Task objective:
Copy out the material again from the line containing "You are a computer-use" through the end, keeping both the starting line and the last one, and leave out the pictures.

Records provided:
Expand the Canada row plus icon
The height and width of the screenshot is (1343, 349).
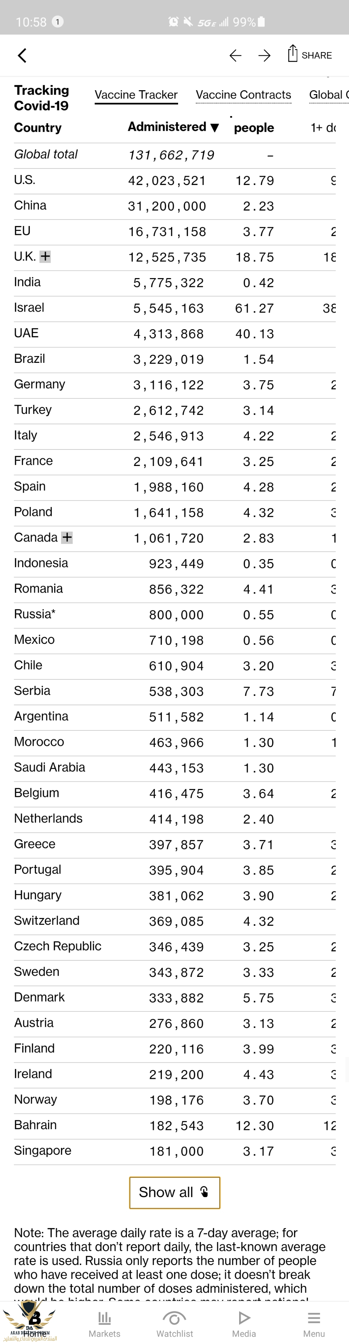tap(67, 538)
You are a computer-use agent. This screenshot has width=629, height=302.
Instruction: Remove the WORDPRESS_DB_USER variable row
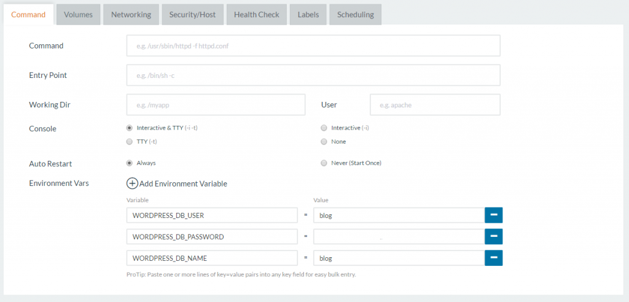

Exercise solution:
You are a computer-use agent. This screenshot has width=629, height=302.
Instruction: Remove the WORDPRESS_DB_USER variable row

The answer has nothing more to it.